INPUT DATA>
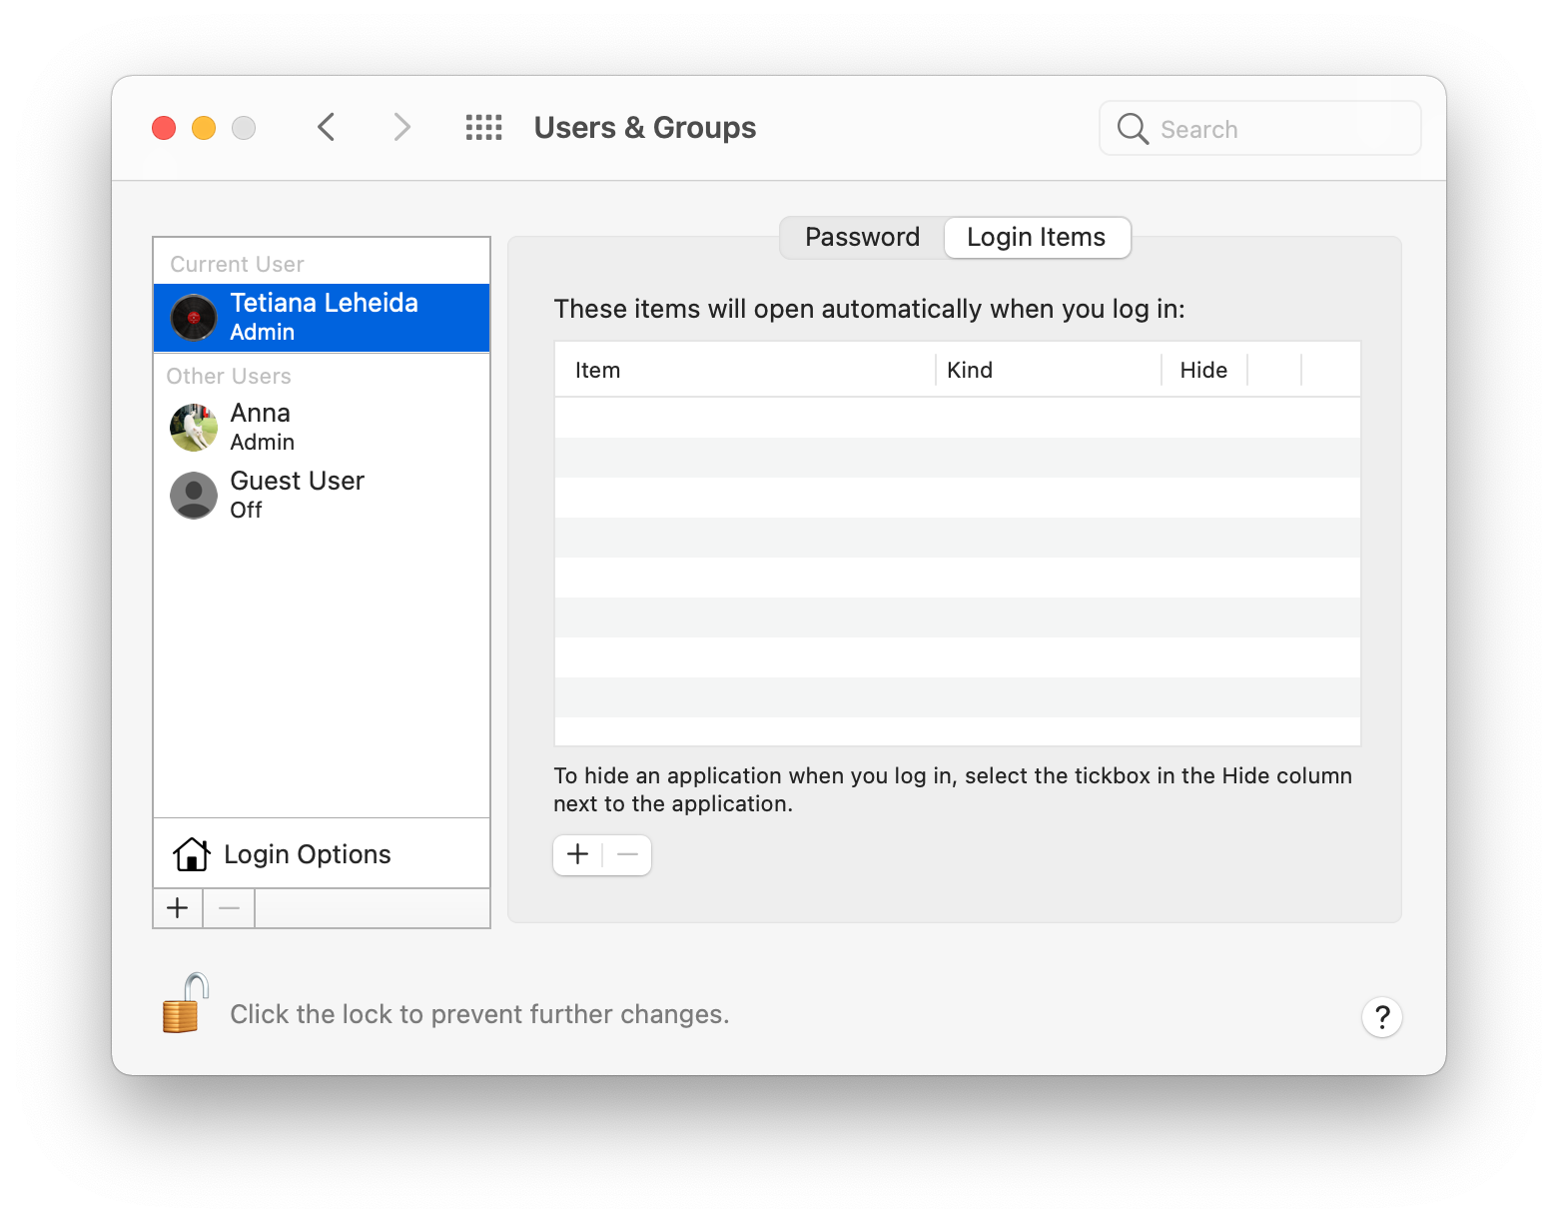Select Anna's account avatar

--

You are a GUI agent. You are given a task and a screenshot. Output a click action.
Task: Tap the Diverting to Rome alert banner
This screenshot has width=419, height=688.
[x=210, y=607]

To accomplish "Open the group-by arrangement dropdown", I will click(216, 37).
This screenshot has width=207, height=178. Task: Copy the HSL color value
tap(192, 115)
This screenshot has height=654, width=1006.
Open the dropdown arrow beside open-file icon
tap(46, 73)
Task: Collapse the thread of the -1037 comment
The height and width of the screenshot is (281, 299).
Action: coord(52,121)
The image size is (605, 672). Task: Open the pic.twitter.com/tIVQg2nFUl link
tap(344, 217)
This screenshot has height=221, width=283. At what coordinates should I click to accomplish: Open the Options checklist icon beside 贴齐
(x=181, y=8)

TASK STATEMENT>
Pick out every line in the items above that contains the word "screenshot", and copy each one. Case counts.

WRITTEN SOLUTION>
You are a GUI agent. You are given a task and a screenshot. Output a click action.
This screenshot has width=419, height=688.
This screenshot has width=207, height=178. Task: Copy the HSL color value
This screenshot has height=654, width=1006.
The height and width of the screenshot is (281, 299).
This screenshot has height=221, width=283. At what coordinates should I click to accomplish: Open the Options checklist icon beside 贴齐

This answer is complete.